November 30, 2012                5:58 p.m.

When Enrique Peña Nieto assumes the Mexican presidency on Saturday, returning to power a once-autocratic party that ruled for seven decades, he will immediately confront a sluggish economy and a bloody war against drug gangs.

How he will handle those two problems is the biggest question surrounding the incoming government.

Peña Nieto, 46, and his Institutional Revolutionary Party want to shift the focus away from the battle against drug cartels that consumed and ultimately haunted outgoing President Felipe Calderon.

But Peña Nieto is inheriting a bruised, terrified and polarized nation that has lived through its most violent period since its revolution a century ago. Tens of thousands of people — mayors, police, journalists, lawyers, officials, businessmen as well as criminals — have been killed. Thousands are missing, and human rights abuses by authorities have skyrocketed in the six-year campaign against the drug gangs.

Despite the elimination of several top drug lords, the flow of narcotics has not slowed. The gangs have only extended their influence from the border with the U.S. deep into southern Mexico and beyond.

Calderon, meanwhile, will take on a teaching position at Harvard University, swiftly leaving the country he ruled since 2006. Presidents are limited to one term in Mexico, and Calderon’s National Action Party came in a poor third in last summer’s election.

The PRI finished first, but with only about 38% of the vote, limiting the mandate that Peña Nieto will enjoy and complicating his ability to push through ambitious reforms he promised. He will have to struggle to balance competing forces within his party: the so-called dinosaurs who evoke old-school, heavy-handed politics versus the U.S.- or Europe-educated modernizing younger members.

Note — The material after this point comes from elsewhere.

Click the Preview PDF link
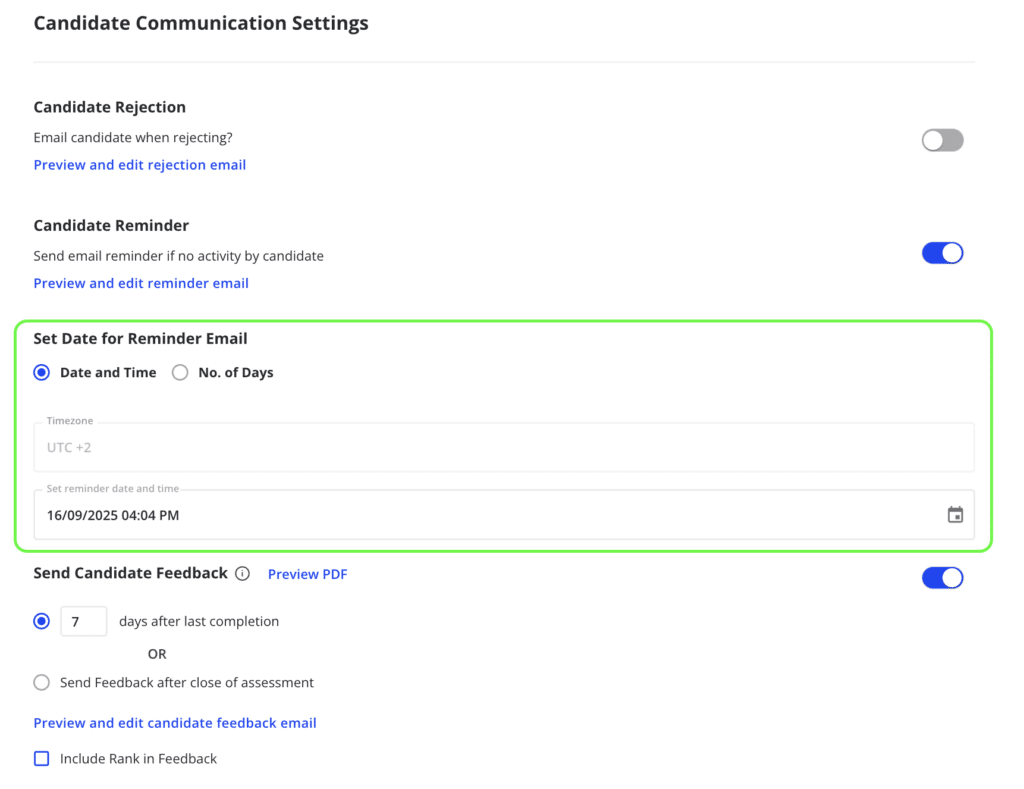The image size is (1024, 789). (x=307, y=574)
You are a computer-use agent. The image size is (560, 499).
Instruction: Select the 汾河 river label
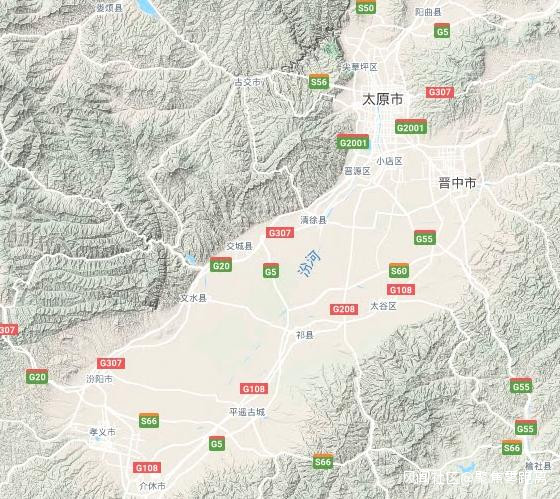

His Cabinet, announced Friday, contains both.

“The most serious problem for Peña Nieto is his desire to draw a line between those traditional PRI practices … and the image of modernity that is incompatible with the old way of doing politics,” commentator Ezra Shabot said in an El Universal news column this month.

Instead of the drug war, Peña Nieto would like to talk about the economy, foreign investment and jobs. But security issues will be unavoidable from Day 1.

The new president has pledged, rather vaguely, to “reduce violence” and cut the homicide rate as a way to return to besieged Mexicans a sense of safety and tranquillity. Critics fear that means pulling punches when it comes to persecution of drug gangs.

In the past, the PRI was known to enter into pactos, or deals, with cartel leaders to keep the peace and share the profits.

Peña Nieto has angrily denied that he plans to cut deals with drug gangs, something that would be more complicated today because of their fragmented nature and the acute viciousness of one of the newer and now-dominant groups, the Zetas.

He has said he will keep the army deployed throughout the country, as Calderon did, at least initially. In addition, he will demote the U.S.-backed federal police while building up a national gendarmerie that in theory would eventually replace the military in the drug offensive.

Despite the PRI’s long nationalistic streak, Peña Nieto says he intends to maintain and would like to expand Mexico’s close cooperation with the United States in security matters. Currently, the U.S. supplies intelligence data to Mexican authorities for the tracking of traffickers and is training thousands of police officers, judges, prosecutors and others as part of a $2-billion aid program.

He has already hired Gen. Oscar Naranjo, retired head of the Colombian national police, as a special security advisor. Naranjo is beloved by the Americans and is expected to bring on board U.S.-promoted tactics from the Colombian conflict, including the increased use of small, vetted police or military units for raids.

Calderon’s strategy was faulted for concentrating on military force and underestimating cartel strength while failing to go after the money, much of it laundered through Mexican businesses and banks.

Peña Nieto is promising a new, reformed PRI, one that will not revert to its old habits of election-rigging, paying off supporters, co-opting the opposition and occasionally beating them up.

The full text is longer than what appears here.